> **页面摘录**:
>>>
LLM赋力的全自动混沌工程:助力低成本构建高韧性软件系统
LLM-Powered Fully Automated Chaos Engineering: Towards Enabling Anyone to Build Resilient Software Systems at Low Cost
November 11, 2025
作者: Daisuke Kikuta, Hiroki Ikeuchi, Kengo Tajiri
cs.AI
摘要
混沌工程(Chaos Engineering,CE)是一种旨在提升分布式系统韧性的工程技术。该方法通过向系统主动注入故障来测试其容错能力,发现潜在缺陷并在引发生产环境故障前进行修复。当前主流CE工具已能自动化执行预定义的混沌实验,但实验方案设计及基于结果的系统优化仍依赖人工操作。这些过程不仅劳动密集,还需要跨领域专业知识。为应对这些挑战,实现低成本构建高韧性系统的目标,本文提出ChaosEater系统——基于大语言模型实现全周期自动化的混沌工程框架。该系统依据系统化CE周期预定义智能体工作流,并将工作流中的细分流程分配给大语言模型执行。ChaosEater专注于基于Kubernetes的软件系统混沌工程,其大语言模型通过需求定义、代码生成、测试调试等软件工程任务完成CE闭环。我们通过对中小型及大规模Kubernetes系统的案例研究进行评估,结果表明该系统能以极低的时间和经济成本持续完成合理的CE闭环,其周期质量同时获得了人类工程师与大语言模型的双重验证。
<<<
> **所示记录**:
>>>
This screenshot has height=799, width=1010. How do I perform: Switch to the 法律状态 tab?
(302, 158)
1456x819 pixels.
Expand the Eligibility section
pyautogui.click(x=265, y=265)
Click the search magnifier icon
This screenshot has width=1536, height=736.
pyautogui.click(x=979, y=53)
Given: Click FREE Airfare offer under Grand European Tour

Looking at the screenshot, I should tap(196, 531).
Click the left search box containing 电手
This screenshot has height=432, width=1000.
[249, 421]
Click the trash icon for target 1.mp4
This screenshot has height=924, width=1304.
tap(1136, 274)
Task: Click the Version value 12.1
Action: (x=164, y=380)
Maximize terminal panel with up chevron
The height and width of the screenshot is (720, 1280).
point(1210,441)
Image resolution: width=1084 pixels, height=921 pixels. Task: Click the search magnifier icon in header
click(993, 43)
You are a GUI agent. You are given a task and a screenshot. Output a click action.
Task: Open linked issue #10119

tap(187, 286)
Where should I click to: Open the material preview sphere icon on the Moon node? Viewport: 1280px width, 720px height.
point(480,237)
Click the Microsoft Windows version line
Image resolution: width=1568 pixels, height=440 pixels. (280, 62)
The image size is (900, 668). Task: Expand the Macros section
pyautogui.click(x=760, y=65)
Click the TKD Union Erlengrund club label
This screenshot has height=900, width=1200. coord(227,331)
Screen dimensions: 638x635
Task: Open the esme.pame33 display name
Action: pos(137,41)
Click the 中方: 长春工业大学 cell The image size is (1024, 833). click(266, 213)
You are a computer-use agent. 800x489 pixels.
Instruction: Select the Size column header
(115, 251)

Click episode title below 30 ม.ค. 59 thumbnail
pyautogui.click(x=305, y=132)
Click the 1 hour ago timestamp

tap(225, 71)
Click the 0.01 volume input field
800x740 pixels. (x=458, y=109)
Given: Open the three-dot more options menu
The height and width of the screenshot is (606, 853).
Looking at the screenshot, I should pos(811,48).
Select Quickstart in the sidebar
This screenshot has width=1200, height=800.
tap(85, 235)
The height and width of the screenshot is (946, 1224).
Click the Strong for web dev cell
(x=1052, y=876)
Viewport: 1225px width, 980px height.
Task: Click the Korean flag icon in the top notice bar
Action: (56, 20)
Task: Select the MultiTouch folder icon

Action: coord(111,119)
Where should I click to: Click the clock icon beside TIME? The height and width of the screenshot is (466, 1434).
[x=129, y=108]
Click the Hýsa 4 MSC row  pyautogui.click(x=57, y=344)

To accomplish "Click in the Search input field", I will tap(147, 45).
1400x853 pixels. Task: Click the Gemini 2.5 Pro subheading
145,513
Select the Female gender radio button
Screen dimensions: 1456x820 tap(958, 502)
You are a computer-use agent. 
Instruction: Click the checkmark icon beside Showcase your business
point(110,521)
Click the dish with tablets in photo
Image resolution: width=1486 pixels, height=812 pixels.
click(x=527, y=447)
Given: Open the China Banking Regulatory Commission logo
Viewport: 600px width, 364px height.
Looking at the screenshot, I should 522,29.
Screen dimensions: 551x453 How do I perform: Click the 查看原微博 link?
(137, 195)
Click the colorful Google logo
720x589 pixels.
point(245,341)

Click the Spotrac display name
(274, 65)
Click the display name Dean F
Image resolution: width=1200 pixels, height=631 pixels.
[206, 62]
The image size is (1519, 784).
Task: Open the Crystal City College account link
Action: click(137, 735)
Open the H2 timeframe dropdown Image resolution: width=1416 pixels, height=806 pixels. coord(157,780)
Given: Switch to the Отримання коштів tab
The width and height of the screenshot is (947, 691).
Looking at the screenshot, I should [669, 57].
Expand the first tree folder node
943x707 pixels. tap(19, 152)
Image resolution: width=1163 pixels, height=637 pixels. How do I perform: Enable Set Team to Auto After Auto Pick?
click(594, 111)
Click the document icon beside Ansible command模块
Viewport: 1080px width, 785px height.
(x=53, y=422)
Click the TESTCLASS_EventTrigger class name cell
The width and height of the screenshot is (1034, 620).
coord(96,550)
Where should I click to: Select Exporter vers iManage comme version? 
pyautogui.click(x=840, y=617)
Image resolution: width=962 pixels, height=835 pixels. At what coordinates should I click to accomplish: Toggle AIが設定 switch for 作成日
<<<
> **任务要求**:
A - 请依据页面摘录回答以下问题:
(i) 该文的作者是哪几位?
(ii) 当前主流混沌工程工具中,哪些环节仍依赖人工操作?
(iii) ChaosEater专注于哪一类软件系统的混沌工程?
B - 请从页面摘录的末句之后续写该文。

> **参考答案**:
A -
(i) Daisuke Kikuta、Hiroki Ikeuchi、Kengo Tajiri。
(ii) 实验方案设计以及基于结果的系统优化。
(iii) 基于Kubernetes的软件系统。

B -
English
Chaos Engineering (CE) is an engineering technique aimed at improving the resilience of distributed systems. It involves intentionally injecting faults into a system to test its resilience, uncover weaknesses, and address them before they cause failures in production. Recent CE tools automate the execution of predefined CE experiments. However, planning such experiments and improving the system based on the experimental results still remain manual. These processes are labor-intensive and require multi-domain expertise. To address these challenges and enable anyone to build resilient systems at low cost, this paper proposes ChaosEater, a system that automates the entire CE cycle with Large Language Models (LLMs). It predefines an agentic workflow according to a systematic CE cycle and assigns subdivided processes within the workflow to LLMs. ChaosEater targets CE for software systems built on Kubernetes. Therefore, the LLMs in ChaosEater complete CE cycles through software engineering tasks, including requirement definition, code generation, testing, and debugging. We evaluate ChaosEater through case studies on small- and large-scale Kubernetes systems. The results demonstrate that it consistently completes reasonable CE cycles with significantly low time and monetary costs. Its cycles are also qualitatively validated by human engineers and LLMs.